The plans for CenterFold were in the works for months and the platform is expected to act as “top of the funnel” for other products and services. Rapper Cardi B, the platform’s first creative director in residence and founding creative director, hosted an afterparty for the recent Met Gala.
The party was livestreamed, and Cardi B offered subscribers access to behind-the-scenes content for a fee. Playboy outfitted dancers at the event in bunny costumes, and between social media posting and press coverage reached more than 2 billion consumers in a week, said Kohn.
Playboy has since recruited model and entrepreneur Amber Rose as a founder creator, and has signed 40 others to promote its merchandise on their social channels, including lingerie brand Honey Birdette, which it acquired in 2021, and Yandy, another lingerie brand acquired in 2019.

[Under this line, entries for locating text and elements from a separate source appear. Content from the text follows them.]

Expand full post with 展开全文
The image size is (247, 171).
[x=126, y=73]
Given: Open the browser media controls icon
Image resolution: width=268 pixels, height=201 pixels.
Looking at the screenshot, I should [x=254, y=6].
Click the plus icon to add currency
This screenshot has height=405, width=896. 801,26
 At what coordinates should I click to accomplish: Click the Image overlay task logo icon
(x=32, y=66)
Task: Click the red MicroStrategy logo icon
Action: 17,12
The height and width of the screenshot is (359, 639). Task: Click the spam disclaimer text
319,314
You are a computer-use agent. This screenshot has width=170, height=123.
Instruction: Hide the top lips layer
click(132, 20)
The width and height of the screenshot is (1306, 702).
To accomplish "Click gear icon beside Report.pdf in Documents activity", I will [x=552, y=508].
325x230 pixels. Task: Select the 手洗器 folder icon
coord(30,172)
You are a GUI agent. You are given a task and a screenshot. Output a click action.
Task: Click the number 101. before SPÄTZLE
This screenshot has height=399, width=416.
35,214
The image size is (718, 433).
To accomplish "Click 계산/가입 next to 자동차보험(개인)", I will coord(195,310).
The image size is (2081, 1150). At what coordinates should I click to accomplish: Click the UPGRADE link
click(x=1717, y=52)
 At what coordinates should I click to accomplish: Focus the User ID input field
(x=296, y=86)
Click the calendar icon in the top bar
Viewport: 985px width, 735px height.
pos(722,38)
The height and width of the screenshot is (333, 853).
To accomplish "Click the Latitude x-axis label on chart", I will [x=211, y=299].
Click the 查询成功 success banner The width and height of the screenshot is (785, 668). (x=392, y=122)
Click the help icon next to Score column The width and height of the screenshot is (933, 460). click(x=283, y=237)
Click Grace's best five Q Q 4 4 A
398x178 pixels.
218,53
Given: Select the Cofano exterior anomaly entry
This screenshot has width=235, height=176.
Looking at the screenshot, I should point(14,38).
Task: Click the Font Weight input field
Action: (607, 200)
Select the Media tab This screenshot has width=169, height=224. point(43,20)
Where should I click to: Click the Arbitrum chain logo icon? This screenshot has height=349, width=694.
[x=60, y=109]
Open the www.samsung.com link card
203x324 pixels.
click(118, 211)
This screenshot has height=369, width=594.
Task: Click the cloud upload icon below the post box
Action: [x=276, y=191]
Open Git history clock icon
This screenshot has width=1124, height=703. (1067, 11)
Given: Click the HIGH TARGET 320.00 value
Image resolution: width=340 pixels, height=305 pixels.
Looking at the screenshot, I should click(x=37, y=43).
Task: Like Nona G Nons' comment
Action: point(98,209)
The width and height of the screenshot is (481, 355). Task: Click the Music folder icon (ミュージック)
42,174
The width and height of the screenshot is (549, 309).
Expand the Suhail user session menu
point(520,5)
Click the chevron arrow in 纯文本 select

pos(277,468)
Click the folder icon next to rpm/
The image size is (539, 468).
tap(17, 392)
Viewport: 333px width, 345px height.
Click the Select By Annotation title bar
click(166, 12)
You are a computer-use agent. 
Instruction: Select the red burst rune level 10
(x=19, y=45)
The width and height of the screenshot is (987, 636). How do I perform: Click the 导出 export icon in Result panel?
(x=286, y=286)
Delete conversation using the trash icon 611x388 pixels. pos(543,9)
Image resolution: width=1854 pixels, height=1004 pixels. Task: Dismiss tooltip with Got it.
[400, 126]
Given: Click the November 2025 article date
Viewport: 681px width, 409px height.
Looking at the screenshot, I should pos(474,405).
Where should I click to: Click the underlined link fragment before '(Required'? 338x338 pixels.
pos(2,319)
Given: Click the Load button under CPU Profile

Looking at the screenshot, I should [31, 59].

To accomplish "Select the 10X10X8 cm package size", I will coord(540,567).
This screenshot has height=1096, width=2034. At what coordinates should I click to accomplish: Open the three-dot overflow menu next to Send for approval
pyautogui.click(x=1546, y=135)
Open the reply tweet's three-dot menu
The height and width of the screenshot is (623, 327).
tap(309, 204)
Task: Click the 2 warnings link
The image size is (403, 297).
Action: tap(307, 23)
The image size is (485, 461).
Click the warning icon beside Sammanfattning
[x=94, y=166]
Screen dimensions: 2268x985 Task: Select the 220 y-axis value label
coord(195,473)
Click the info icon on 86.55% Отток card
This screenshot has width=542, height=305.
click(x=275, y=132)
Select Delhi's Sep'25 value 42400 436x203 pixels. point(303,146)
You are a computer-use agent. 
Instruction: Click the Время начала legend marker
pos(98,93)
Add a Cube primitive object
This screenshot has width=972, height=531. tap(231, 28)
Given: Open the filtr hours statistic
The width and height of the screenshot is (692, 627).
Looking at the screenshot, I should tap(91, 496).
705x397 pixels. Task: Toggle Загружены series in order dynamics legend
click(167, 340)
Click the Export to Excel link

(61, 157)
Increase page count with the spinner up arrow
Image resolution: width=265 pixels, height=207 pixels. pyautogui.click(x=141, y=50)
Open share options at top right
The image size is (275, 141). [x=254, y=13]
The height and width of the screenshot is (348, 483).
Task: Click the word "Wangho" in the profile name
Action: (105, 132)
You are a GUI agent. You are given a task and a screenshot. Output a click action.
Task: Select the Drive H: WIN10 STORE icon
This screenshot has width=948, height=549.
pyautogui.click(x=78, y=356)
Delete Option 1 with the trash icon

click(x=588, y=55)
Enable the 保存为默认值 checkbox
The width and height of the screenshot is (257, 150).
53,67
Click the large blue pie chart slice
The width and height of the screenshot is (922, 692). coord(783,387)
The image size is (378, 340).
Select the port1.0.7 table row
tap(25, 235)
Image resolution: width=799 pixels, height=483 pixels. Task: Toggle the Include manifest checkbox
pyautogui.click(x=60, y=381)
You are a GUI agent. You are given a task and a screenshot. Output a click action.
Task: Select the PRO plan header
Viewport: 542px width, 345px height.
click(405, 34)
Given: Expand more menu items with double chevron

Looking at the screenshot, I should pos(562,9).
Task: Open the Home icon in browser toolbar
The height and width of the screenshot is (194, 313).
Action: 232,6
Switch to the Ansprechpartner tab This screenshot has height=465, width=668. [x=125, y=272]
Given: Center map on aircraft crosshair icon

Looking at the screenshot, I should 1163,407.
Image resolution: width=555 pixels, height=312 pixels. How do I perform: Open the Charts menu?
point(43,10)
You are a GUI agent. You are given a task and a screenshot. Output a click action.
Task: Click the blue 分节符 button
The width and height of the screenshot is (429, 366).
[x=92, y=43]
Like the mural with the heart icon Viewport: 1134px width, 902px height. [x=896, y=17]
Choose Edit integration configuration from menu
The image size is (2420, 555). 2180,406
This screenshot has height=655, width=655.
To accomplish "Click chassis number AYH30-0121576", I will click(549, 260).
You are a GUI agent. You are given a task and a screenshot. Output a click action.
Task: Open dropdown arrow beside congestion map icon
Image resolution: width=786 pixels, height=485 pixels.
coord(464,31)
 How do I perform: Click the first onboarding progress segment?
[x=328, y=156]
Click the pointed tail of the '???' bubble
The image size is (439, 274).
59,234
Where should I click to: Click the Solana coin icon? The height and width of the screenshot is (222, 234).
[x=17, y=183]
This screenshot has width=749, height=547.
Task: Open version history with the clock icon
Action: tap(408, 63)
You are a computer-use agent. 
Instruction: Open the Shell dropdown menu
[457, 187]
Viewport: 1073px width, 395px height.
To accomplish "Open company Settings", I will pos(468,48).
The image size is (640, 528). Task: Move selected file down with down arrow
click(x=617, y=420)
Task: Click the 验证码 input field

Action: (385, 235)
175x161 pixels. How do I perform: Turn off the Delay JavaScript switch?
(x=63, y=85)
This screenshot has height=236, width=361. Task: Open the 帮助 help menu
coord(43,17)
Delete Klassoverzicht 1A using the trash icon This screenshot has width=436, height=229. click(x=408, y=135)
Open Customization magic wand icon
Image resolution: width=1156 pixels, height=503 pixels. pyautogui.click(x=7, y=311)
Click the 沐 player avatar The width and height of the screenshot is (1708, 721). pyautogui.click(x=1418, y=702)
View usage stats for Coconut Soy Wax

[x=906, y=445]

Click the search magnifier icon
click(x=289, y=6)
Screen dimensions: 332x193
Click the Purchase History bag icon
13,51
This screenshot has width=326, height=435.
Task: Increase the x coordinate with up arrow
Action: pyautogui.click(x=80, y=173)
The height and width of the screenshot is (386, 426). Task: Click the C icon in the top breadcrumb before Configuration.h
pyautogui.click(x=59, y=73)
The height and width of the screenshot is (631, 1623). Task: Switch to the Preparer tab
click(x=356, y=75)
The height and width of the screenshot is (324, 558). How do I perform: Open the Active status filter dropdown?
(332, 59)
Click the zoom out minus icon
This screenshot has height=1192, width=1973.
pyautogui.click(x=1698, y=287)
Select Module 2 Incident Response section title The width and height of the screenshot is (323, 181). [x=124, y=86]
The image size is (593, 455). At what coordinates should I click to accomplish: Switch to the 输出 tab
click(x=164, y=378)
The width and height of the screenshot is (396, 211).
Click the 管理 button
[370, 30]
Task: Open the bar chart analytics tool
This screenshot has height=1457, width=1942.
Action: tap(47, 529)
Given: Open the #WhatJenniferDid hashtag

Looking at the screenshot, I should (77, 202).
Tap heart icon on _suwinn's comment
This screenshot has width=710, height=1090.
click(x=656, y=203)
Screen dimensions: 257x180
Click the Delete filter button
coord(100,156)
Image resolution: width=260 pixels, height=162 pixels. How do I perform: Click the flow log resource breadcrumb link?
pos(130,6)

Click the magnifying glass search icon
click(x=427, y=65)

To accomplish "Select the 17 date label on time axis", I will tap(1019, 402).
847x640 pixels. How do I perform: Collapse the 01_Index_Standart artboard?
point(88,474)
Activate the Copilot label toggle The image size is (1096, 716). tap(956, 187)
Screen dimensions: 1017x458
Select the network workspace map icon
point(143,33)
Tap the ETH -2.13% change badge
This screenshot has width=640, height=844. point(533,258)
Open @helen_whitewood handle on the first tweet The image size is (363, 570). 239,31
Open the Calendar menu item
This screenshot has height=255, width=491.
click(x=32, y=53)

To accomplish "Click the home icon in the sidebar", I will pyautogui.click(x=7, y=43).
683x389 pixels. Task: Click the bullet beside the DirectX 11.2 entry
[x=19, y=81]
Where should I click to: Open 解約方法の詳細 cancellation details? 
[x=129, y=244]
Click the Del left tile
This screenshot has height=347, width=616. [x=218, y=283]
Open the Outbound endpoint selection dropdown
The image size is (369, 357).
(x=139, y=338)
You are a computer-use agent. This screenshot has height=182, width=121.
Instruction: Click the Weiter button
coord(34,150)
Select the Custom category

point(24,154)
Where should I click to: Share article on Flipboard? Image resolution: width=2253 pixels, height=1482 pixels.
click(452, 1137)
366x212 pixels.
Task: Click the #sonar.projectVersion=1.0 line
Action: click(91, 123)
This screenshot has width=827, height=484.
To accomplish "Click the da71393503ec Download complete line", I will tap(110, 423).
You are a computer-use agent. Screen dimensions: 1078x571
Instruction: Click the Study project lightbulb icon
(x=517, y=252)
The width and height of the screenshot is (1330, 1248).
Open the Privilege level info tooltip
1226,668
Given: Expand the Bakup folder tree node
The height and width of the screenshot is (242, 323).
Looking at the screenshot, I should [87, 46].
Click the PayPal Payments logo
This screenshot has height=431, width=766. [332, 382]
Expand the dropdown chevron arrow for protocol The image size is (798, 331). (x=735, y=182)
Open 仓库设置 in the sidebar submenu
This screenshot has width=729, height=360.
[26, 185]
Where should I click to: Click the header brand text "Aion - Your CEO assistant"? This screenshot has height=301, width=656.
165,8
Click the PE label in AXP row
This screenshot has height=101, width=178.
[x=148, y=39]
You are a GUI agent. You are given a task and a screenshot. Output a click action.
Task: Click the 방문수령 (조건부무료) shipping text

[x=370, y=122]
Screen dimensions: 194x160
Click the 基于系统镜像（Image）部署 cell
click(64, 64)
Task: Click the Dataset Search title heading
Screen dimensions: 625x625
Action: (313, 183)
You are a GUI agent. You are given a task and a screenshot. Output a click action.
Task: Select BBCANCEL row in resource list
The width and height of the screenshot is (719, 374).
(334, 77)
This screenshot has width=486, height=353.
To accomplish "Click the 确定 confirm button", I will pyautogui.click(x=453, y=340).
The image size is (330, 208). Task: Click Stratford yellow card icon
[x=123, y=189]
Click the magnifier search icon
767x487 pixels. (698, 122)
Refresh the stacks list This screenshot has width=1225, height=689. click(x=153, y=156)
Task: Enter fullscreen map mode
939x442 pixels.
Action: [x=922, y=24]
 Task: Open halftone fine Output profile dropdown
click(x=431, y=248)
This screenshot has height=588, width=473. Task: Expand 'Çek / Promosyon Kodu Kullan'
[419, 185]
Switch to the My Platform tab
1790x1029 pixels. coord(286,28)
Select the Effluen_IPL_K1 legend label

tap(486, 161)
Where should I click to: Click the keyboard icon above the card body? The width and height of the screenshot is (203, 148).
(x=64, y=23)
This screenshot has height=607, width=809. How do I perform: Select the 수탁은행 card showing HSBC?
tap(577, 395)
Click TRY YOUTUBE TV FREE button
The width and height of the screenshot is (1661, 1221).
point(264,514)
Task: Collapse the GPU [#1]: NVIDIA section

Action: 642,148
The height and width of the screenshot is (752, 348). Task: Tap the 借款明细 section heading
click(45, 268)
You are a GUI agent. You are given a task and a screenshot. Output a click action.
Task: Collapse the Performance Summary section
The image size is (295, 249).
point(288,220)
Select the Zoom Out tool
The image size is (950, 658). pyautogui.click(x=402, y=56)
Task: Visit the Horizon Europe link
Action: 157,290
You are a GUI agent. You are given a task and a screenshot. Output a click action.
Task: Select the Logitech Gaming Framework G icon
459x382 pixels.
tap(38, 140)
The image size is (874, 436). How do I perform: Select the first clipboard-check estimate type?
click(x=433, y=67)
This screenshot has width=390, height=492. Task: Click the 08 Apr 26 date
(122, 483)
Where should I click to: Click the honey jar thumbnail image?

Playboy has also entered the market for nonfungible tokens, or NFTs, the blockchain-powered marketplace for digital art. While the NFT market seems to have slowed, for now, Kohn is confident the company can still find ways to monetize its archives, which include original artwork, photography, cartoons, interviews and multimedia.
One plan is for a series of podcasts on the Audible platform, in which actors will perform famous celebrity interviews from the magazine’s past. “The Playboy Interviews” include Taye Diggs starring as Muhammad Ali and civil-rights icon Charles Evers; Michael Shannon voicing Tennessee Williams; Maya Hawke as Helen Gurley Brown; Gael García Bernal as Salvador Dalí; Kevin Corrigan as Frank Sinatra and Gina Gershon voicing Oriana Fallaci, among others.
Another big shift for Playboy is that its customer base now skews far younger and is evenly split between men and women. Roughly 78% of its consumers are Gen Z and millennials.
Kohn says he opted to quit the private-equity world for an operating role “because it was the biggest opportunity in my career.”
“I would not have done it with Hefner alive, because it couldn’t evolve,” he said. “But with his passing, the question became, ‘What’s the value of Playboy?’ And then to move from there.”
Chardan Global Insights, which rates the stock a buy, agrees there is “substantial value” in the company.
“At a roughly $350mn market cap, PLBY remains compelling,” said analyst Brian Dobson, citing the brand, Honey Birdette, CenterFold, and the media and art portfolio as strong assets.
“We continue to project a roughly 25% revenue compound annual growth rate through 2025, driving operating margin to expand to about 16%,” Dobson wrote in a note to clients last week.